AdSupply’s BlockIQ empowers the web site owner to choose how to respond when a visitor using an ad blocker is detected. The web site can display a polite message explaining to the visitor how his ad blocker is causing financial damage to the web site. Or BlockIQ can up the ante, refusing to display any content until the user “white labels” the web site by resetting the ad blocker to allow ads to be displayed.

The next step up is simply to defeat the ad blocker and serve the ad. Even in this instance, only a single ad will be served, Strong explained, as it will be Adaptive Medias that will be serving up the ad for the client.

The average consumer can’t be entirely faulted for using an ad blocker, considering that they are sometimes bombarded by multiple pop-ups that they must click away before reaching any content. Advertisers have sometimes been too intrusive, Strong acknowledged, and should be a little sensitive to the user’s experience. But users too, he pointed out, must realize that they cannot get free content without receiving some advertising.

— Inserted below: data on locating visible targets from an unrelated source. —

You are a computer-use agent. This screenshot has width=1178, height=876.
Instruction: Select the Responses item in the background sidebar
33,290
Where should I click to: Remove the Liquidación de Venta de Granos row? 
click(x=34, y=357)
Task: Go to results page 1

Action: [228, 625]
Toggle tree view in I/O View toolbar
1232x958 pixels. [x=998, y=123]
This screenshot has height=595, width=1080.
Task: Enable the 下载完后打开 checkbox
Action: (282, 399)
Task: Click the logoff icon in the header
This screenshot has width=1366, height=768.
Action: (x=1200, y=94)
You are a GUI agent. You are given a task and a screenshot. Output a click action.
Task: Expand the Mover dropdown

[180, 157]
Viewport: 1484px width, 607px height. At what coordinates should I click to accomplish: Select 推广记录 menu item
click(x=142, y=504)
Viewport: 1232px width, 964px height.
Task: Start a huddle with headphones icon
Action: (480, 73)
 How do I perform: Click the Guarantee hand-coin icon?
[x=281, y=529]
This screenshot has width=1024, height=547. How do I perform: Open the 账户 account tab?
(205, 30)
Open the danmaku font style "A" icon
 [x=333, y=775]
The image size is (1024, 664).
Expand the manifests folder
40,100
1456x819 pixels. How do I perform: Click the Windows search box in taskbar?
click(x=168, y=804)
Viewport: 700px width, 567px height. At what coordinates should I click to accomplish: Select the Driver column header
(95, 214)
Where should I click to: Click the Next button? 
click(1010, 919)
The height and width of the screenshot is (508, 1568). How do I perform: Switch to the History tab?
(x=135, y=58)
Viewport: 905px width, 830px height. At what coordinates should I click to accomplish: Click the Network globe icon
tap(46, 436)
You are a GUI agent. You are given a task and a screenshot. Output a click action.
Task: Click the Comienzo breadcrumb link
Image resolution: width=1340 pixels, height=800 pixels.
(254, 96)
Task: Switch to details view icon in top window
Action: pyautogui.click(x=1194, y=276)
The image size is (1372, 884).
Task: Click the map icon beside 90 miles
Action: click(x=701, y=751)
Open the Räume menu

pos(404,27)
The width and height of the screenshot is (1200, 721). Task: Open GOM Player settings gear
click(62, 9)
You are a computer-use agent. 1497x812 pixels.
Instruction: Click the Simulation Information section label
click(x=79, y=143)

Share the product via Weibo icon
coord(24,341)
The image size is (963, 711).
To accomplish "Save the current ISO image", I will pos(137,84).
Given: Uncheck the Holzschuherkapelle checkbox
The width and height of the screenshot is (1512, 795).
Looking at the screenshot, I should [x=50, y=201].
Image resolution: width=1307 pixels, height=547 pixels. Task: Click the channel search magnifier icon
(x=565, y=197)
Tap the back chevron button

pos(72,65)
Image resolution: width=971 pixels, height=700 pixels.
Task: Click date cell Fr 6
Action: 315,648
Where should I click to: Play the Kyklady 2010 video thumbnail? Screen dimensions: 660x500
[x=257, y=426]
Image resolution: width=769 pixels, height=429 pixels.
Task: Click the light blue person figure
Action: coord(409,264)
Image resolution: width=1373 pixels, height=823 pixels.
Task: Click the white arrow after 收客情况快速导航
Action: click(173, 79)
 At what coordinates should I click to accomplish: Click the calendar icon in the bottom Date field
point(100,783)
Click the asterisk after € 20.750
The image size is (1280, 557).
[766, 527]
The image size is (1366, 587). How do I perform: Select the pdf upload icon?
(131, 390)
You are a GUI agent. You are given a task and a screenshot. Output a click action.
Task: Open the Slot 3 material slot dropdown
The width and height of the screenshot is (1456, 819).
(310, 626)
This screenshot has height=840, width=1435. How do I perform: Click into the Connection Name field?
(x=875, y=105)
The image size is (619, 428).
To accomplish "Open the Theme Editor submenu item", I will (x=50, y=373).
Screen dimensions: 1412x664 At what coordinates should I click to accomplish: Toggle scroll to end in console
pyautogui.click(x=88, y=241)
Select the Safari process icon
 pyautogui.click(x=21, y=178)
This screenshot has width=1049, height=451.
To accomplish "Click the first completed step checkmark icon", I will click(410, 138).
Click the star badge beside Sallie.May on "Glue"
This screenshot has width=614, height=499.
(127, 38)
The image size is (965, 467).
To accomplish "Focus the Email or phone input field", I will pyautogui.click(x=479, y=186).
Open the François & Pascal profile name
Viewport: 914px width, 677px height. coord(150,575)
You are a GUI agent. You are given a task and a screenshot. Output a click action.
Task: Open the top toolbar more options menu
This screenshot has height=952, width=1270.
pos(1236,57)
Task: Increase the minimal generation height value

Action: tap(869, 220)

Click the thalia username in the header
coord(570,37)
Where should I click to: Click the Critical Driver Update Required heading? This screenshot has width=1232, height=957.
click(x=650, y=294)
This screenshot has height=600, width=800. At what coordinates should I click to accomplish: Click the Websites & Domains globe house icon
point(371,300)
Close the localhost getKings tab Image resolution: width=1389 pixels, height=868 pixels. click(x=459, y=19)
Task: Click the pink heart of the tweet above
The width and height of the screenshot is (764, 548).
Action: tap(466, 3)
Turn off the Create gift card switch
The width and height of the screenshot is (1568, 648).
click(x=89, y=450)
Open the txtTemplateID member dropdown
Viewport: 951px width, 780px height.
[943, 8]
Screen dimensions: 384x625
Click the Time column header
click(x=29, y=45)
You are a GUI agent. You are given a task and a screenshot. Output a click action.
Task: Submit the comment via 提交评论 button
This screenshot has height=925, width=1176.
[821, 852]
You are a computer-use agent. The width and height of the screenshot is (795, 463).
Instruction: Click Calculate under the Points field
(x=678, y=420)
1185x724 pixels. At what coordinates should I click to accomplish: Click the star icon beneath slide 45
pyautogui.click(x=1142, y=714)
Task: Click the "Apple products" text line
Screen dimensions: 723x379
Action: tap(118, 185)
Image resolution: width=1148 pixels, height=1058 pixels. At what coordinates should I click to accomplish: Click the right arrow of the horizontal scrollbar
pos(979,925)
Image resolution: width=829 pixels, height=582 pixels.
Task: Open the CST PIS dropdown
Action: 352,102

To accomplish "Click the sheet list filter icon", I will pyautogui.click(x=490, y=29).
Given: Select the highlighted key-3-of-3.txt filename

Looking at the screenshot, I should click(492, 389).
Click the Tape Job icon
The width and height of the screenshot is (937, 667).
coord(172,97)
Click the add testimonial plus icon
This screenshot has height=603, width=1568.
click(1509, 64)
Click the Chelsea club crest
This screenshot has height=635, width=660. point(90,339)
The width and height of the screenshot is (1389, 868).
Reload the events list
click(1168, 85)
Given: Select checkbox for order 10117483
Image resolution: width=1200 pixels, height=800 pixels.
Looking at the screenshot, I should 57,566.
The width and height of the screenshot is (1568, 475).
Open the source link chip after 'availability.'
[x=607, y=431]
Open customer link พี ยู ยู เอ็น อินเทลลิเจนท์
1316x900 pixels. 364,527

Another facet of the ad blocking challenge is the need to modify BlockIQ periodically to make sure it can do its job, since any solution will prompt a response from the ad blockers. That takes coding. “When we defeat an ad blocker, they know it,” said Strong, referring to the opposition. Strong is banking on human nature to be an ally. “We hope we can make a solution so problematic for the ad blockers to deal with that they will give up and go away,” he said.

The balance of power should favor the company, as it can bring more human resources to bear on the problem than the blocker’s developers can, Strong pointed out. The solution is not foolproof, and it does require developers to counter every move the ad blocker makes, Strong said.  This is no different from anti-virus providers constantly countering the writers of computer viruses. Every new threat triggers a solution, which prompts a new threat, which gets another solution…you get the picture.

Next, let’s look at the merger.

AdSupply and Adaptive Medias have already signed a letter of intent to merge on March 28. The deal is valued at about $25 million–$8 million in cash, and the remainder in Adaptive Medias’s stock, according to Strong. The merged firm will retain the Adaptive Medias name, but AdSupply’s owners will retain a 53-percent stake in the combined company, he said. Adaptive is busy raising cash and looking for an investment banker, he added, while privately-held AdSupply readies its financials as part of due diligence.

Adaptive Medias goes into the deal with nine consecutive quarters of quarters of double-digit growth. That growth allowed Adaptive to reach about $4.6 million to $4.8 million in revenue last year, albeit at a loss.  Once combined with Adsupply, Adaptive Medias will reach revenues of greater than $30 million, with an expected profit of $2.5 million.

Adaptive Medias is in the business of delivering video content to other web sites, ensuring they can be played on any browser or platform. In effect, the video is served up no differently than an online ad, though video content is technically trickier to handle, Strong noted. AdSupply is in the display ad and banner business, ranking 21st among online ad agencies. Upon completing the merger, AdSupply gains access to Adaptive’s Media Graph video platform while Adaptive gains AdSupply’s client network and BlockIQ product.